# SELECTED EXTRACT
━━━
In this sense, a digital strategy will be drawn up in cooperation with the Digital Economy Think Tank. Investment in cyber security will also increase. The government will also focus on new technology such as virtual reality, augmented reality, immersive technology, 3D printing, and quantum and high performance computing. Artificial Intelligence projects will continue next year in the education, health and transport sectors.
The government will seek to attract companies involved in esports and video game development, while offering students the possibility of developing their skills in the sector. It will continue to sustain sectors such as gaming and blockchain. Workers will be assisted to “upskill” or “reskill”. Malta will also be made more attractive to start-up companies.
VAT and online sales
To help small operators and the self-employed, the VAT exempt threshold will rise from €20,000 to €30,000. Businesses will be assisted to increase their online sales.
Companies that employ fewer than 50 workers will be encouraged to take up innovation projects. There will be a scheme to enable them to invest in new technology to improve their operations and efficiency, while reducing costs and finding new markets. The scheme will be open for one year and will cover up to 50% of the expenditure, at a maximum cost of €200,000 for each company. Collaboration with research institutions may increase the allocation by another €35,000.
Malta Enterprise will continue to help the private sector via innovative schemes and the extension of others which already exist. These schemes include Micro Invest, Business Development and Continuity Scheme; Research and Development 2020 Scheme, R&D Feasibility Scheme and the Business Star.
Companies will be urged to use technology like Internet of Things and initiatives will be taken to encourage consumers to buy Maltese products.
Consumers will continue to be better protected via the enhancement of national laboratory facilities to test the quality of medicines. The government will work to ease the process via which consumers seek redress, while an e-Enforcement unit will be set up.
The government will attempt to see that the success achieved in the maritime industry will be repeated in the aviation sector. Laws have been amended to attract more operators. A Stakeholders Forum, which includes representatives from the aviation sector, will be launching an aviation policy.
Next year, the government will be giving grants to farmers and fishermen, equivalent to the amount paid in taxes on products sold at the pitkalija (open market) and fishery. The grants will be linked to an investment in projects that reduce waste and lead to systems that control the volume of products put on the market.
━━━
# PROBLEMS TO WORK ON
1. In the extract on Malta's economic measures, what will the new VAT exempt threshold be?
2. Write out the part of the extract on Malta's economic measures that starts with the words "Malta Enterprise will" and ends with "the Business Star.", swapping "private sector" for "business community".
━━━
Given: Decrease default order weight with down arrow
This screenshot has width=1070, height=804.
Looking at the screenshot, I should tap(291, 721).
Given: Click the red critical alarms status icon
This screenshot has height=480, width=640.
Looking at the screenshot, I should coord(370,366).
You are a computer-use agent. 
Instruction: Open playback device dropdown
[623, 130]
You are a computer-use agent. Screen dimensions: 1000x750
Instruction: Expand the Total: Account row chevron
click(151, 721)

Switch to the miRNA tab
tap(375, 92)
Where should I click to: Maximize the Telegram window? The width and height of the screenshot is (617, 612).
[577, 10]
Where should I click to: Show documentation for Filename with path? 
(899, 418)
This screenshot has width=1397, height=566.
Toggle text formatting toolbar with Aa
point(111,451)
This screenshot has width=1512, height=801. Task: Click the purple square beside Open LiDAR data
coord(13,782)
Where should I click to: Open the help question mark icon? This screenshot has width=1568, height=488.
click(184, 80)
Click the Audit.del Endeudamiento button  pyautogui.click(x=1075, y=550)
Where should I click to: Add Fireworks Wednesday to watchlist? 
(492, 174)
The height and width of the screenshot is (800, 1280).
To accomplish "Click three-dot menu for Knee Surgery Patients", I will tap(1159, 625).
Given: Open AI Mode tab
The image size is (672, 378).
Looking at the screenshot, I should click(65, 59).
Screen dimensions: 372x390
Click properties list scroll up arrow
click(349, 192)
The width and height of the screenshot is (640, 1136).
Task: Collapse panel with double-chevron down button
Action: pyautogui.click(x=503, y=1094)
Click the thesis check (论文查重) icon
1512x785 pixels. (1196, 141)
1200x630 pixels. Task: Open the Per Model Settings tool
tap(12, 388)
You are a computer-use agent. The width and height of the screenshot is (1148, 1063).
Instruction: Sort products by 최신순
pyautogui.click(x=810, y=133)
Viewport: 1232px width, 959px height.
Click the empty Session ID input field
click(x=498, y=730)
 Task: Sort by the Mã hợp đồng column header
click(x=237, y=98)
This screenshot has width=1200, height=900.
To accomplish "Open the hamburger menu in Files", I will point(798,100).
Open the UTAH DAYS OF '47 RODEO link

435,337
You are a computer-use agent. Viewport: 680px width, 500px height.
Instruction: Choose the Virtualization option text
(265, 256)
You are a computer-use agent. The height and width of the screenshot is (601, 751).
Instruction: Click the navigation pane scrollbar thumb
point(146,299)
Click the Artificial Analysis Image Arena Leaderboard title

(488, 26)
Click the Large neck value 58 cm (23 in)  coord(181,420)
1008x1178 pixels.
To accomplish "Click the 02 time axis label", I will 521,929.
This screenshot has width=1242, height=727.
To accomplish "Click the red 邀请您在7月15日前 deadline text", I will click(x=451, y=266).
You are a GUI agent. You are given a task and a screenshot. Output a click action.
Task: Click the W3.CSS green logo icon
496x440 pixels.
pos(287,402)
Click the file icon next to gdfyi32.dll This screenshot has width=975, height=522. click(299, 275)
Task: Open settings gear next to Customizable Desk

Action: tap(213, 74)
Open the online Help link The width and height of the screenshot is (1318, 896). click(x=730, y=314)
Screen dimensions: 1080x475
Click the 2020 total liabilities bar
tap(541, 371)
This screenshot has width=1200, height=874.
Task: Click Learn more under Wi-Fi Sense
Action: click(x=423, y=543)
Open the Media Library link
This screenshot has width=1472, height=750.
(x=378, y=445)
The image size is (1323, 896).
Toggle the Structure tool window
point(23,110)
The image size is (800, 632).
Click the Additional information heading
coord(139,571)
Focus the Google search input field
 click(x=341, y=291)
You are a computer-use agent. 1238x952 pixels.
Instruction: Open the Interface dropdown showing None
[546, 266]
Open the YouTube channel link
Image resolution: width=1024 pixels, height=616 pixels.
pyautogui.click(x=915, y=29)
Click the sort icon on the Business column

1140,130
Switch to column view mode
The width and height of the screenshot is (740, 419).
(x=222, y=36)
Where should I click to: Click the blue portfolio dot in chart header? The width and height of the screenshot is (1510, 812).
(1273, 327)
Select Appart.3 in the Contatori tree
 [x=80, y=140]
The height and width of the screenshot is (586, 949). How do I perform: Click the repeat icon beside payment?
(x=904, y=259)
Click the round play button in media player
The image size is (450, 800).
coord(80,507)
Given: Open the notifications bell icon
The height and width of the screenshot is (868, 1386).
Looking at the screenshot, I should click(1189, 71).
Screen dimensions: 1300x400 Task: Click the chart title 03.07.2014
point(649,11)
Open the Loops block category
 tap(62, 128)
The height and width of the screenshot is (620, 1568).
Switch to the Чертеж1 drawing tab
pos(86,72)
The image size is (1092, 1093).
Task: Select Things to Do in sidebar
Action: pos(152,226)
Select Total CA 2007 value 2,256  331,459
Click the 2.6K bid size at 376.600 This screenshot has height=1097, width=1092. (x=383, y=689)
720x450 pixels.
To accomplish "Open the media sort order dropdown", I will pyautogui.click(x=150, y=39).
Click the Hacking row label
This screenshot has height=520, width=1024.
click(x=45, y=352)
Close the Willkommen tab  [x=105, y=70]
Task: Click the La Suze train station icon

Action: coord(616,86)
━━━
# RESULTS FOR EACH TASK
1. €30,000

2.
Malta Enterprise will continue to help the business community via innovative schemes and the extension of others which already exist. These schemes include Micro Invest, Business Development and Continuity Scheme; Research and Development 2020 Scheme, R&D Feasibility Scheme and the Business Star.